• What is required: Show the lines below where "computer" occurs.

--- Data shown Enclosed Below ---

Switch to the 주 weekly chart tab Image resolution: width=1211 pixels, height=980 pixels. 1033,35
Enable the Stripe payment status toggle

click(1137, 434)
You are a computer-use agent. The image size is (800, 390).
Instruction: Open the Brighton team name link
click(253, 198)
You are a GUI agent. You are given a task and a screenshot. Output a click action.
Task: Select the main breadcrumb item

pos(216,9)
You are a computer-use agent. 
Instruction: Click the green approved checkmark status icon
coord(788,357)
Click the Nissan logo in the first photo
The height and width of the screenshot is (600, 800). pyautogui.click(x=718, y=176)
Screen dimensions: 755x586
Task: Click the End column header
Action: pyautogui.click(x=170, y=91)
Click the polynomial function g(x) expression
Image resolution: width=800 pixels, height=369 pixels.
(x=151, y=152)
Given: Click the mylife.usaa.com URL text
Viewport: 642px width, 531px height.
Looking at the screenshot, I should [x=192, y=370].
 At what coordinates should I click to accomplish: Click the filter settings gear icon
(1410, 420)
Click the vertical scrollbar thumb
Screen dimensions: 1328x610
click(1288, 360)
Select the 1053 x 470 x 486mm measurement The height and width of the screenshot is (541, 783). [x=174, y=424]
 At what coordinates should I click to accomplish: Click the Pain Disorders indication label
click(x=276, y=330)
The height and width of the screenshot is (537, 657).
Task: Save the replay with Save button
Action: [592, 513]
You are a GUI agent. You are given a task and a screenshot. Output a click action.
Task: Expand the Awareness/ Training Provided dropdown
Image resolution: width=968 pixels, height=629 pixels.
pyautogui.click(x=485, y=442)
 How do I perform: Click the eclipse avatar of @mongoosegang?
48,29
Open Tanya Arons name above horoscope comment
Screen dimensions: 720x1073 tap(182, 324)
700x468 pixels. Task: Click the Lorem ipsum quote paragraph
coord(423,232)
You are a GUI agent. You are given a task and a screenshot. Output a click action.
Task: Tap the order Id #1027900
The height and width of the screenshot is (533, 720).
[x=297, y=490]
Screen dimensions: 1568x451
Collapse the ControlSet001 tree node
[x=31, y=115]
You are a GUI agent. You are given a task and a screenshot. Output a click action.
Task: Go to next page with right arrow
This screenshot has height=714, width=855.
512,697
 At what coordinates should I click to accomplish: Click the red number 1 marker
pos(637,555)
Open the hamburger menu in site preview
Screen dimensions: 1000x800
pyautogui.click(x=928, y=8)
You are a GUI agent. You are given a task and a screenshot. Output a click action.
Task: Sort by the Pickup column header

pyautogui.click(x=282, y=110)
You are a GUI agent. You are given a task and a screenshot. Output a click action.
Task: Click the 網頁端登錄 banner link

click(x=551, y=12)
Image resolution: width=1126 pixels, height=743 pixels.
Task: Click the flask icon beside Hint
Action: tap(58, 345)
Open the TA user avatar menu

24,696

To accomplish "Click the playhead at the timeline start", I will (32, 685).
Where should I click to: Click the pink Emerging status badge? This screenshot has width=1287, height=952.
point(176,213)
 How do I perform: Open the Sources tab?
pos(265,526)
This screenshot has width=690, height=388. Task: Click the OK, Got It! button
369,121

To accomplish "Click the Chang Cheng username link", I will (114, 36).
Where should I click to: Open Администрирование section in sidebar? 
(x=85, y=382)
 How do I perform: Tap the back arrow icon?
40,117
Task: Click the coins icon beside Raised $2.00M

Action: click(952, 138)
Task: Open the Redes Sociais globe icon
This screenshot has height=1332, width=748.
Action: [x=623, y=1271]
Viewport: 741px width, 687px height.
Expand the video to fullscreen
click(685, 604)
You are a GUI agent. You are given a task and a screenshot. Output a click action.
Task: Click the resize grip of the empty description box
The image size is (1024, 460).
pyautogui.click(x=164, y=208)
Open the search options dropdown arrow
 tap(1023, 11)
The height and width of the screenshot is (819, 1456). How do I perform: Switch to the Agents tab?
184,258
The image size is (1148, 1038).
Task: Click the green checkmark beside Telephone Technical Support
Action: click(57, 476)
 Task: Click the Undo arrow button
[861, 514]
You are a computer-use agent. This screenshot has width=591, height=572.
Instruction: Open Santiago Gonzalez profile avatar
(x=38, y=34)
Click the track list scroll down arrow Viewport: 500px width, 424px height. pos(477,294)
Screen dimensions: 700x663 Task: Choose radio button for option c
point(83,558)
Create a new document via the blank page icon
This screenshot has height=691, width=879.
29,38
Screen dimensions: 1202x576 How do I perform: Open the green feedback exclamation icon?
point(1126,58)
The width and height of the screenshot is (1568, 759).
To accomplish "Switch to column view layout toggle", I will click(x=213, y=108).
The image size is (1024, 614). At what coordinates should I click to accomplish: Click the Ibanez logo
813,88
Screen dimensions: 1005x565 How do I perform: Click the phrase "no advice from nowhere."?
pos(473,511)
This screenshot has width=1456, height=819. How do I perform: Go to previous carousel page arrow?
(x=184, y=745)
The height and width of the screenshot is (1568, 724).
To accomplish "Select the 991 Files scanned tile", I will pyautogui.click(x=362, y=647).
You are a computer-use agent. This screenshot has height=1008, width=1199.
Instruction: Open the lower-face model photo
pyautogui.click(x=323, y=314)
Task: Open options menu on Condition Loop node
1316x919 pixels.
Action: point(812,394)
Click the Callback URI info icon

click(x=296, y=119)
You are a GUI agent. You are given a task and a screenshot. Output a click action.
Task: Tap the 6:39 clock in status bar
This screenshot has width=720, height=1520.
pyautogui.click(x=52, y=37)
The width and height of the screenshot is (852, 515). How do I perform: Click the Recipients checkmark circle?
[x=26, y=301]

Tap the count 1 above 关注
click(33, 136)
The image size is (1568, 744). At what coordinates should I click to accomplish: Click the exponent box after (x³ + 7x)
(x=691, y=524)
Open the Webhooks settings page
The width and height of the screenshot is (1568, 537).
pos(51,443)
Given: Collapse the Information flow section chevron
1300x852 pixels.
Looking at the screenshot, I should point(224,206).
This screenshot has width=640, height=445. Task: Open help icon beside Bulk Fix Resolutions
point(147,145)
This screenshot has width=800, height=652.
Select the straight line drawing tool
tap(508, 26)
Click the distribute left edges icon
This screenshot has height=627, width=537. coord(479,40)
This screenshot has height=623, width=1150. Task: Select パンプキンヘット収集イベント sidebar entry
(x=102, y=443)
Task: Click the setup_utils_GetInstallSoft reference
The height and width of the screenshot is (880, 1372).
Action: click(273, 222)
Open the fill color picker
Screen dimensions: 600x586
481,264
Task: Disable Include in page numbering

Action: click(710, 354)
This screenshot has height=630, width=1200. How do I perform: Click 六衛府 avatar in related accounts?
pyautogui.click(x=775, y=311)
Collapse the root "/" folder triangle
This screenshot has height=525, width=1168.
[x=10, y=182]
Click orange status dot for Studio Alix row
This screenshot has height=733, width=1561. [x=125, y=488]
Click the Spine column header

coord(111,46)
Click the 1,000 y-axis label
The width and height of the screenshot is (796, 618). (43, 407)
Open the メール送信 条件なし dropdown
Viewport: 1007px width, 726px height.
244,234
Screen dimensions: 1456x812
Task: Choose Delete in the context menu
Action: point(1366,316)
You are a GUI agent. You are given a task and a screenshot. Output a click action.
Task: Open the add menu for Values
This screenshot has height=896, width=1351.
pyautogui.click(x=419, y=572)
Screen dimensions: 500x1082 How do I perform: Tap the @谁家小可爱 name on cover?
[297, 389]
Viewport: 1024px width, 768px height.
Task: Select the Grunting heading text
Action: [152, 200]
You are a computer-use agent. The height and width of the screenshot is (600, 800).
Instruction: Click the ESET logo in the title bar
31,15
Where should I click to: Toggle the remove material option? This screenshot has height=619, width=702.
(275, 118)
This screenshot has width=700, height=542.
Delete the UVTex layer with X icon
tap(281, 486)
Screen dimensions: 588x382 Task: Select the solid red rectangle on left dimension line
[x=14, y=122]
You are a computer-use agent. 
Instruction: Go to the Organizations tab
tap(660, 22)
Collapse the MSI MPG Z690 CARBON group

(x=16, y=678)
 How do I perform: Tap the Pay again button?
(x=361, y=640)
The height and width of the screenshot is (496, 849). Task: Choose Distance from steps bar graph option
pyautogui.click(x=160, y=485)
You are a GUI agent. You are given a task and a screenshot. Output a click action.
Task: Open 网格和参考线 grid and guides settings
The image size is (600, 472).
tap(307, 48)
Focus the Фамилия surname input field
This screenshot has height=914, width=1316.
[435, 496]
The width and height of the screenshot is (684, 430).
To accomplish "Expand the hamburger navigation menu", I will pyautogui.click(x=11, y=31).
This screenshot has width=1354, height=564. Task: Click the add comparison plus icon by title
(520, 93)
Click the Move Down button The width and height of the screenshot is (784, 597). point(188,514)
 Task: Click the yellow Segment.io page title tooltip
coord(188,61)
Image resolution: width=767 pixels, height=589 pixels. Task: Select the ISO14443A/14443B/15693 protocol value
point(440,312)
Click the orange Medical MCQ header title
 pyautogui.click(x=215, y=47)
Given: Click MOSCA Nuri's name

--- End of Enclosed Data shown ---

• Answer below:
You are a computer-use agent. The image size is (800, 390).
You are a computer-use agent. 
You are a computer-use agent. This screenshot has width=591, height=572.
You are a computer-use agent. This screenshot has height=1008, width=1199.
You are a computer-use agent. The height and width of the screenshot is (600, 800).
You are a computer-use agent. 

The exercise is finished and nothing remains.